Para cualquiera es evidente que estamos viviendo una crisis económica que se despliega no sólo en México, sino en el mundo en su conjunto. Al contrario de otros economistas a quienes se les multiplican las crisis a lo largo de los últimos 50 años, tengo para mí que se trata de una sola crisis estructural que no ha podido resolverse, y, en cambio, hemos tenido que sufrir recurrentemente crisis financieras que afectan no sólo a los capitalistas que cuentan con la suficiente riqueza para invertir en Bolsa, sino a la población trabajadora de todo el mundo.

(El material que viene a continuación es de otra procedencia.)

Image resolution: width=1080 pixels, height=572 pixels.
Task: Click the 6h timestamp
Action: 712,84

No voy a agobiarte, querido lector, con las causas de la crisis estructural, ni siquiera con sus características, sólo quiero resaltar que, desde un principio esta crisis ha presentado anomalías. Quizá la más notoria es que ha combinado, de manera simultánea, el estancamiento o la abierta recesión con la inflación. Este fenómeno fue nuevo, porque ahora, en vez de bajar los precios, los empresarios, para recuperar sus ganancias, disminuyen su producción y aumentan los precios. Que este comportamiento no se había presentado en otras crisis estructurales, se demuestra con que tuvo que inventarse un nuevo término, el de estanflación, para referirse a esta nueva realidad.

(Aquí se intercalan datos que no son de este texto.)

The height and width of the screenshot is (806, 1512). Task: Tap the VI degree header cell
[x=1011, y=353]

En estos años, a la crisis estructural se han sumado los efectos económicos de la pandemia de Covid-19, que también nos enfrentan a una realidad nunca antes vivida, pues nunca se habían paralizado las economías de manera simultánea por el confinamiento y porque, debido a la globalización, esto es a que las economías están interrelacionadas en una intrincada red que abarca al mundo, las cadenas de producción se han visto interrumpidas y se ha registrado escasez de algunos materiales que detienen la producción en países distantes, como ha ocurrido en la industria automotriz.
Ante esta presencia combinada de recesión o estancamiento con la inflación, la respuesta neoliberal, que es la que ha prevalecido en estas décadas, es que los bancos centrales combatan la inflación por medio de elevar las tasas de interés. Con esa medida se pretende encarecer el crédito, o sea que las empresas soliciten menos créditos para financiar sus inversiones y también que los individuos recurran menos a los préstamos y a las tarjetas de crédito para solventar su consumo. De esta medida se dice que es actuar sobre la demanda, es decir que se sube la tasa de interés para que empresas e individuos consuman menos y, de esta manera, no impulsen el alza de los precios. Esta determinación, sin embargo, es dolorosa, pues significa acentuar las tendencias a detener la economía, o sea el desempleo, y a disminuir el consumo de las personas.
En el caso de México, la línea no ha sido la neoliberal, sino se ha recurrido a operar sobre la oferta. Aunque el Banco de México, entidad autónoma, sí ha elevado la tasa de interés, el Ejecutivo ha impulsado la inversión privada y, sobre todo, la pública con los proyectos del Tren Maya, el Corredor Transístmico, la Refinería de Dos Bocas, así como la reconstrucción y modernización de las plantas de Pemex y CFE. Además, al subsidiar la gasolina y el diésel ha actuado sobre un componente fundamental de los precios de todas las mercancías que necesariamente tienen que distribuirse a lo largo del país. No sorprende que el gobierno de Biden haya emulado la medida y lo bien recibida que ha sido esa determinación por los consumidores estadounidenses.